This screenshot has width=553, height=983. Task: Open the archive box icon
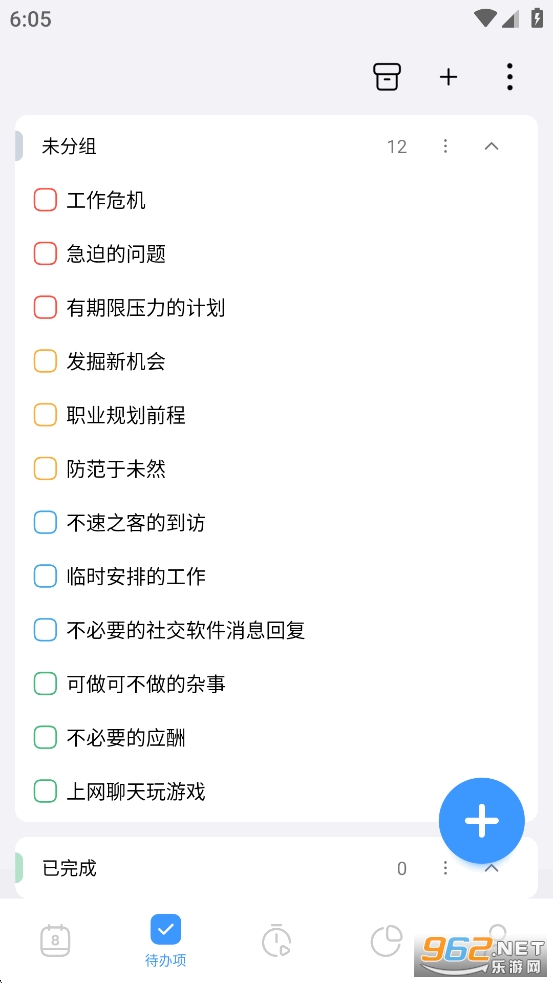(x=387, y=77)
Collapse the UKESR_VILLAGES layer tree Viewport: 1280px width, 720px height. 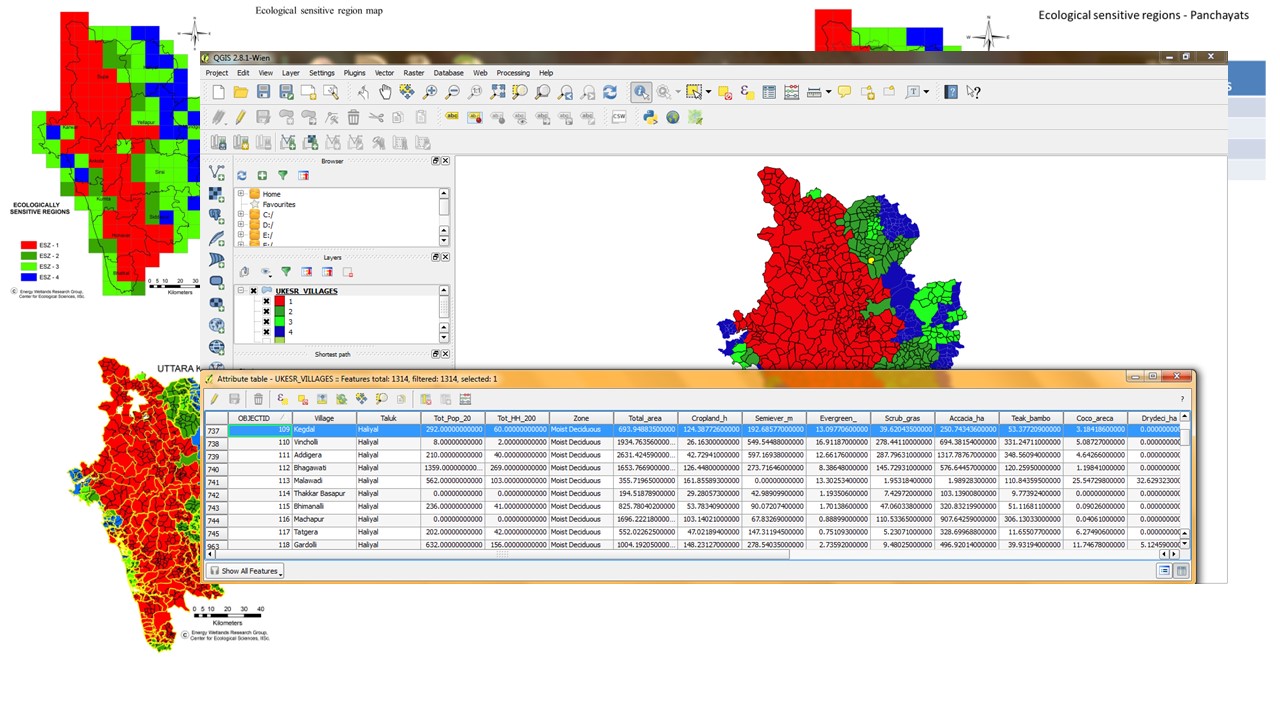pyautogui.click(x=241, y=291)
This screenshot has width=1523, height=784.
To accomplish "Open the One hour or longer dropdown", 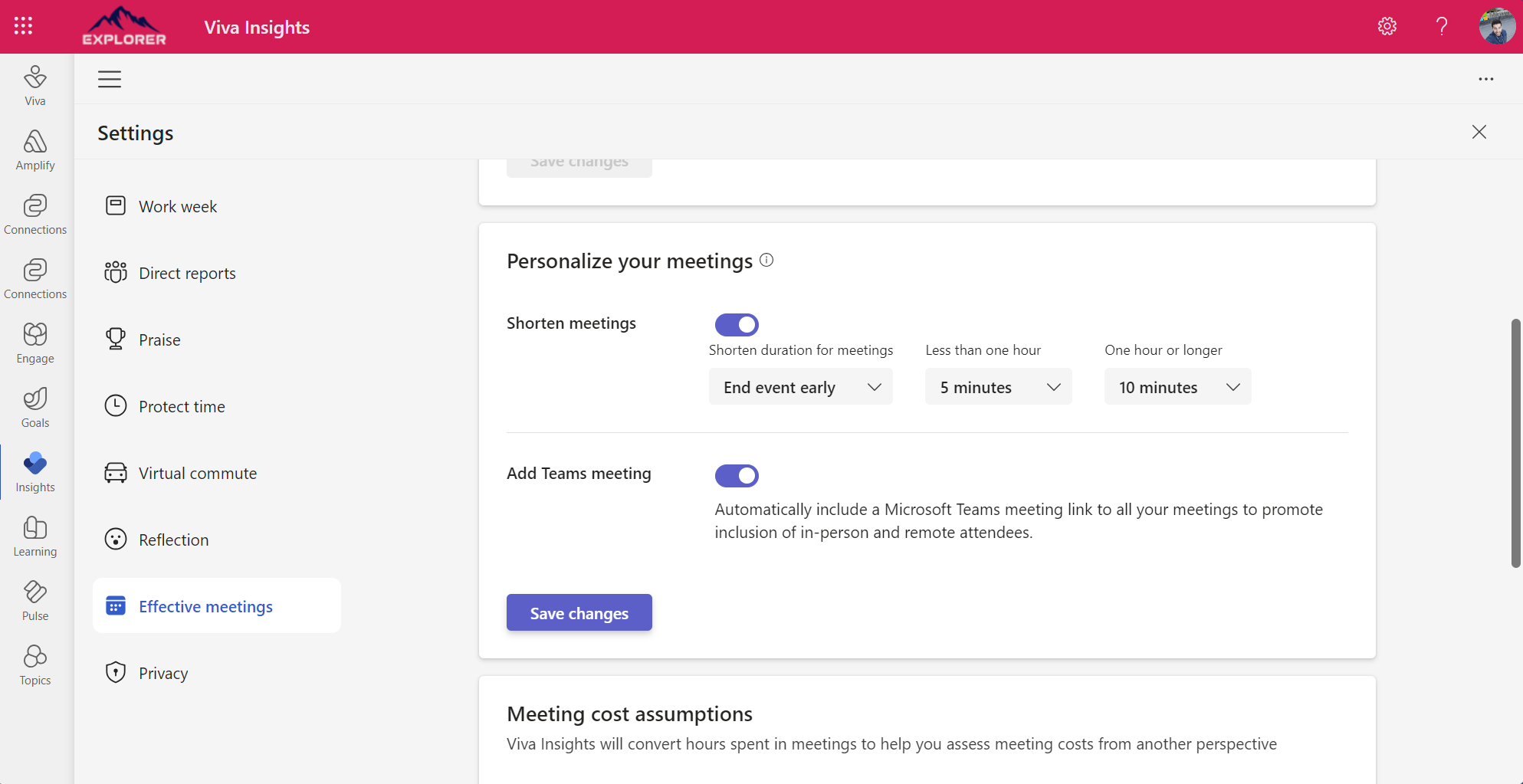I will click(1177, 386).
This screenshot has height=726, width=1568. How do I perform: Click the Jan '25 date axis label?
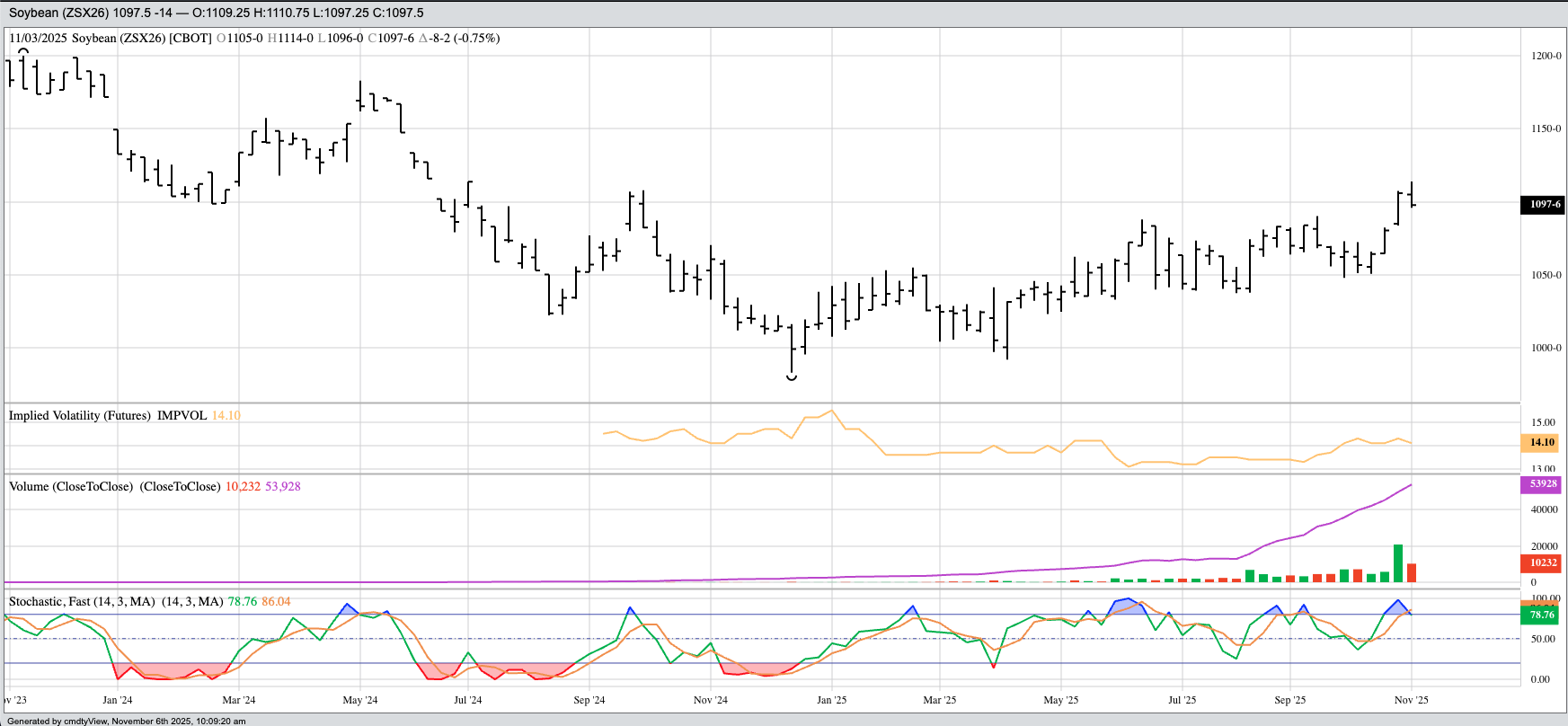pyautogui.click(x=831, y=700)
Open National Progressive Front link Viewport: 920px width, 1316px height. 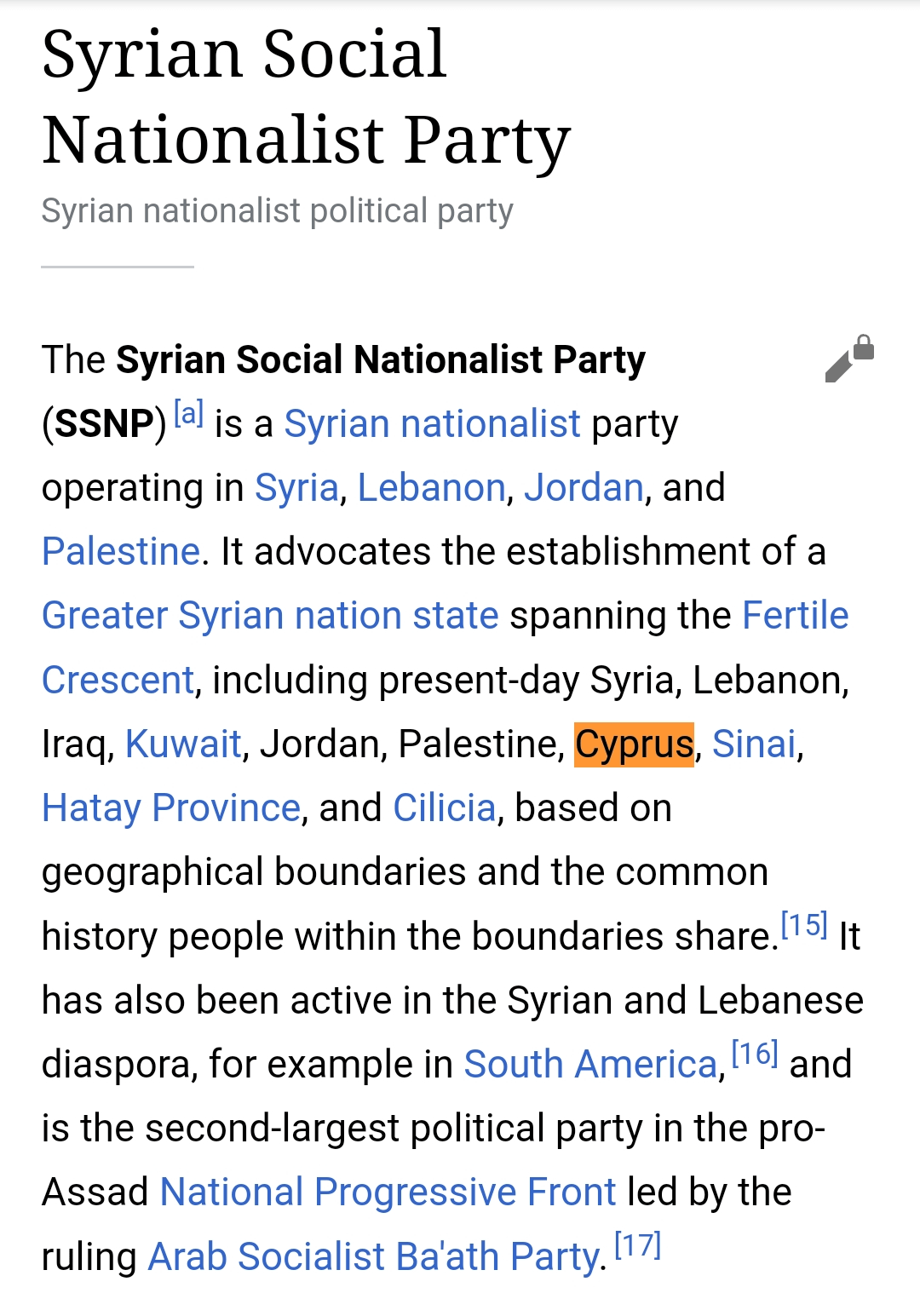coord(388,1192)
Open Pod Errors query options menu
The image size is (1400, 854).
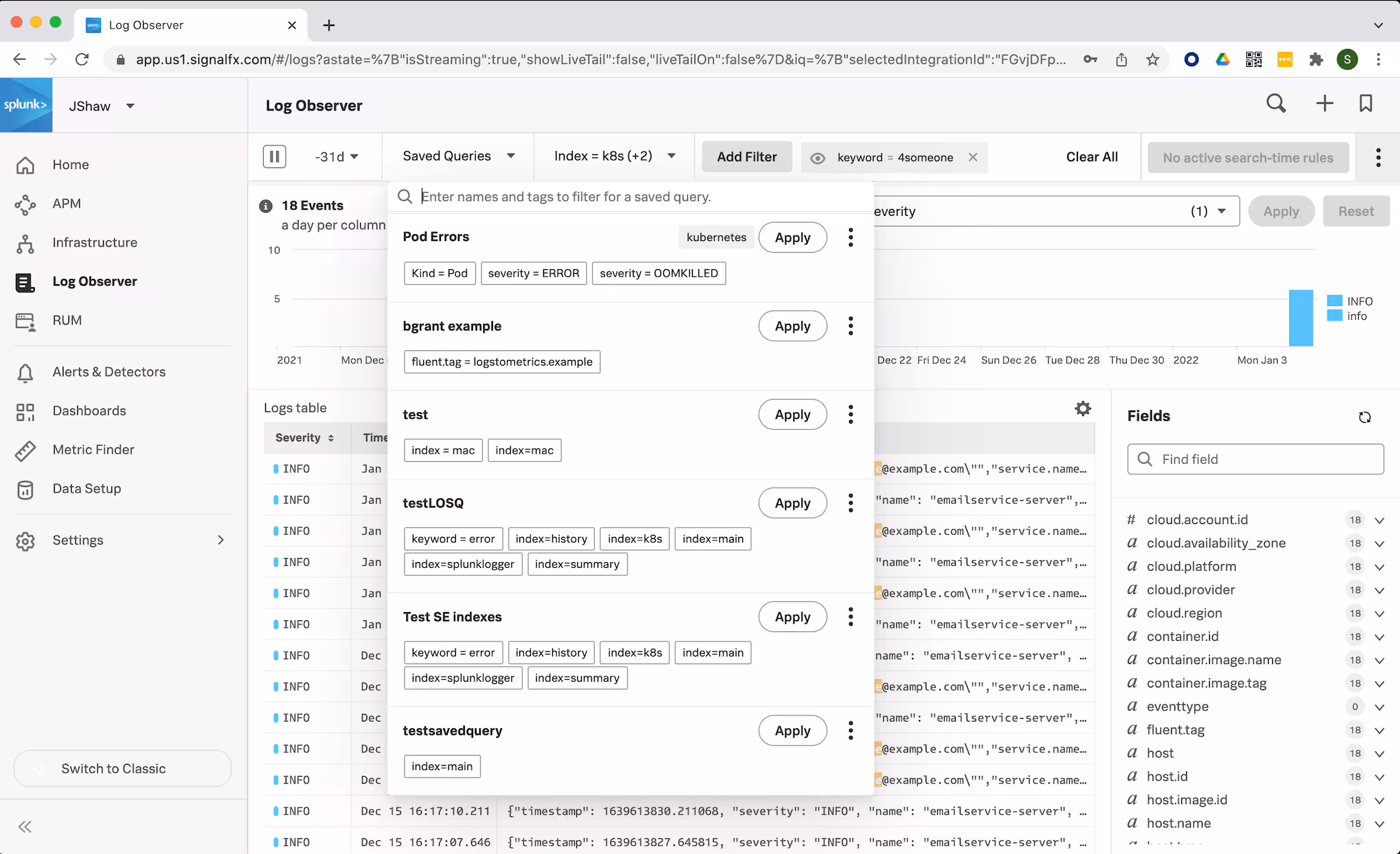(x=850, y=237)
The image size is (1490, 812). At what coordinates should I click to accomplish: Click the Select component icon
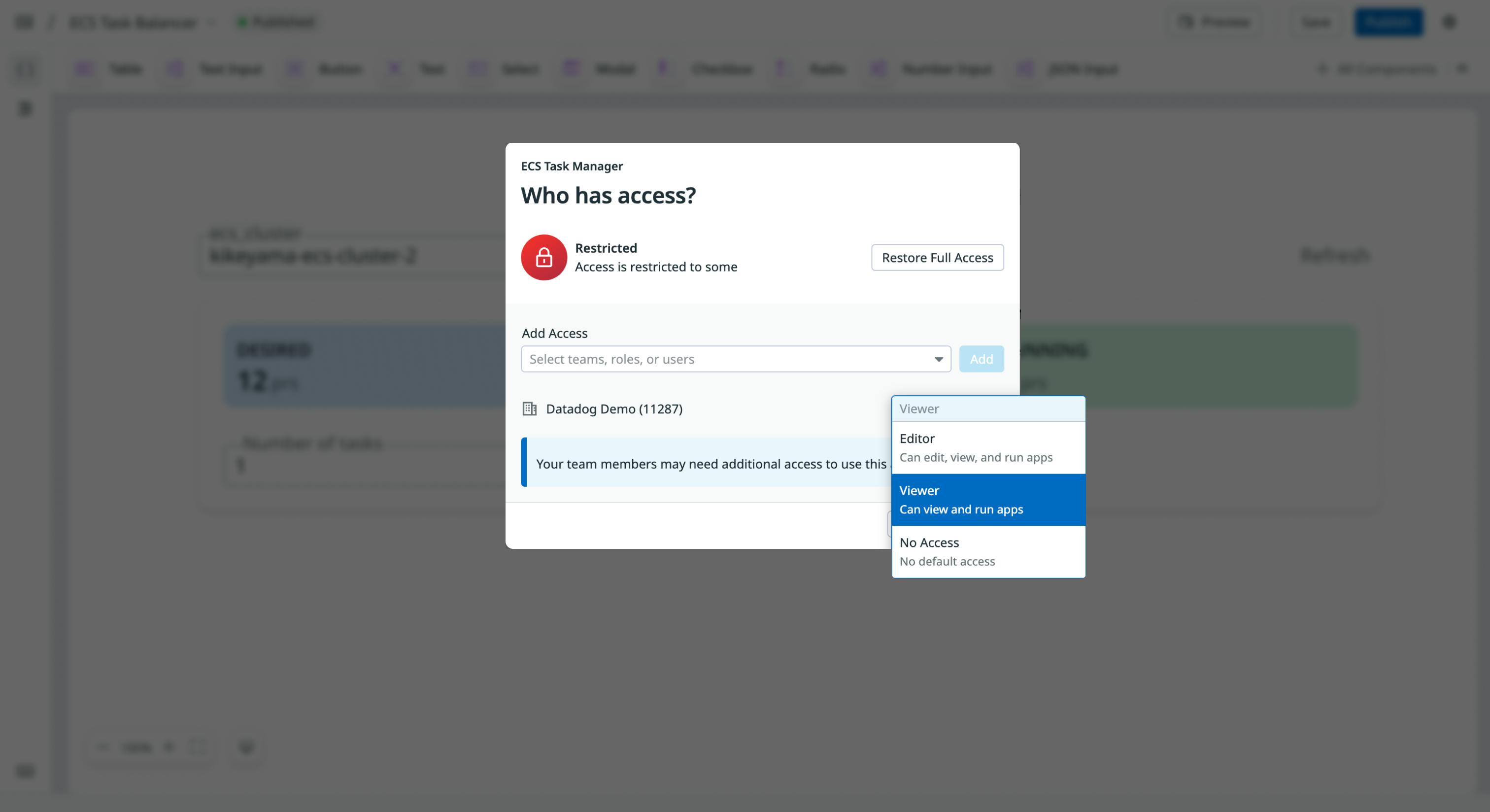point(478,68)
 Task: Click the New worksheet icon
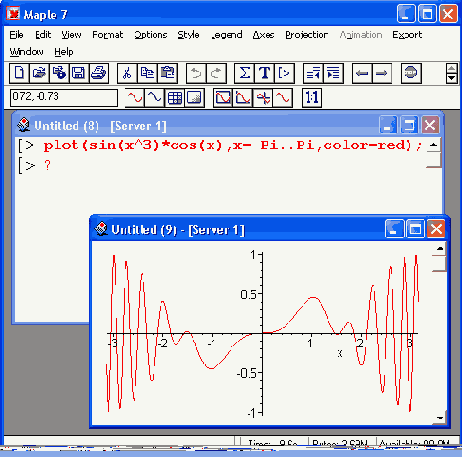[x=19, y=73]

SET PROBLEM> Reproduce the items from the line containing "The image size is (1490, 812)." through the last line of the items, including both ends, and leave the pictures out.

RESPONSE BELOW>
The image size is (1490, 812). At what coordinates should I click to accomplish: Click the Select component icon
point(478,68)
 Task: Click the New worksheet icon
[x=19, y=73]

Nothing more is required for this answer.